### DATA LISTING

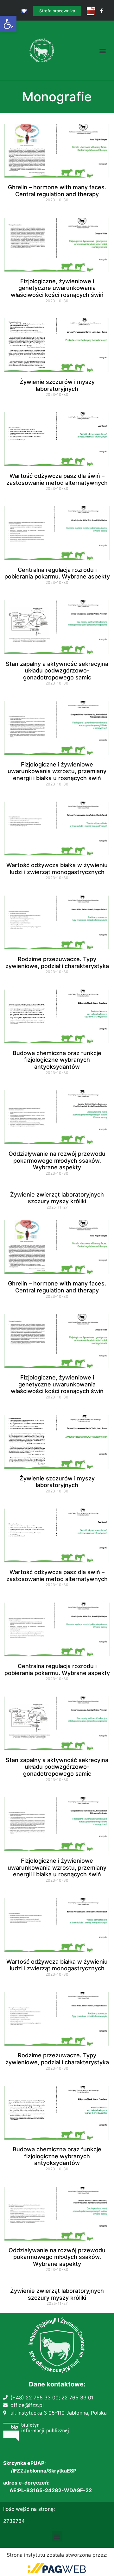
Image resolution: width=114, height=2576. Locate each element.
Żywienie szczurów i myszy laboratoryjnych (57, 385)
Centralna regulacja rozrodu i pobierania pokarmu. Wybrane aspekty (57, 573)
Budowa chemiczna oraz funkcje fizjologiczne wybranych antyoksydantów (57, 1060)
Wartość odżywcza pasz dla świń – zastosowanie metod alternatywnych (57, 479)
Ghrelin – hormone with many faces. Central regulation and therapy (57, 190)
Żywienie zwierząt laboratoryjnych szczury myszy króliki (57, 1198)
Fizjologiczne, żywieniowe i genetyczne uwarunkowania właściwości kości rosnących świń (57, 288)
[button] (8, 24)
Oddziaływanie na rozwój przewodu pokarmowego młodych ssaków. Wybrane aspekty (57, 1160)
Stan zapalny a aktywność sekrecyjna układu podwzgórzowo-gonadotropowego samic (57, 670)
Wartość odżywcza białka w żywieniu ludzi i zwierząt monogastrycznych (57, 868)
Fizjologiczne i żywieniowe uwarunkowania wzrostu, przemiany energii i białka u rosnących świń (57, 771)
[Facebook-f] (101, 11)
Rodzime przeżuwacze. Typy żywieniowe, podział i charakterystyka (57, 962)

######
### DATA LISTING

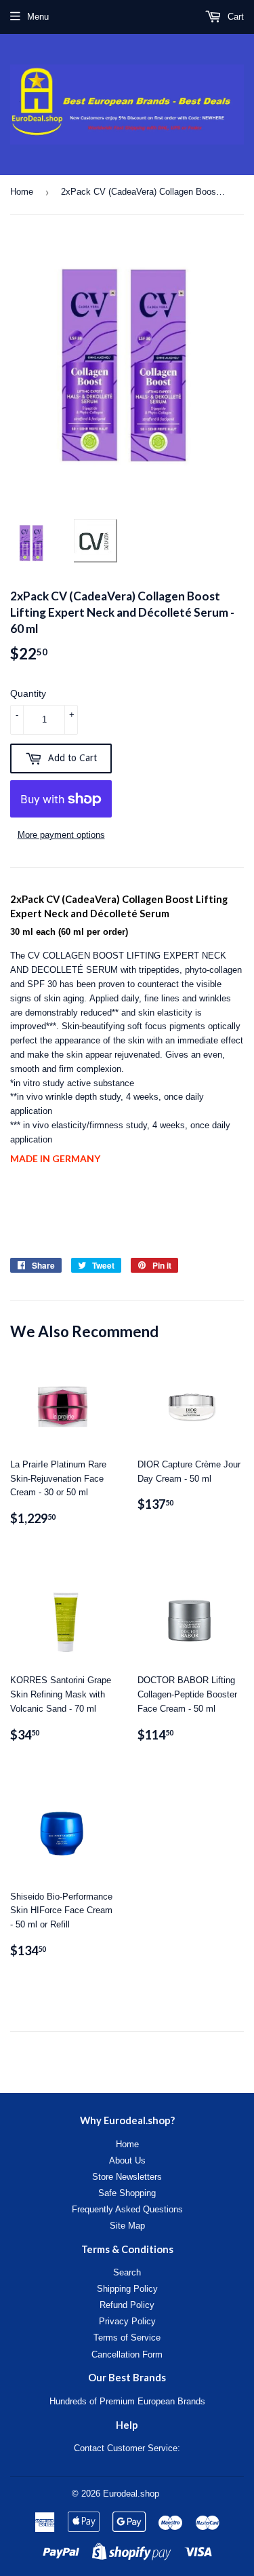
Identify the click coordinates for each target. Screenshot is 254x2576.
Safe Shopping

######

# [PROBLEM DETAILS]
Which lines of the data above contain "żywieniowe"? Copy each one.

# [RESULT FOR THIS TASK]
Fizjologiczne, żywieniowe i genetyczne uwarunkowania właściwości kości rosnących świń (57, 288)
Fizjologiczne i żywieniowe uwarunkowania wzrostu, przemiany energii i białka u rosnących świń (57, 771)
Rodzime przeżuwacze. Typy żywieniowe, podział i charakterystyka (57, 962)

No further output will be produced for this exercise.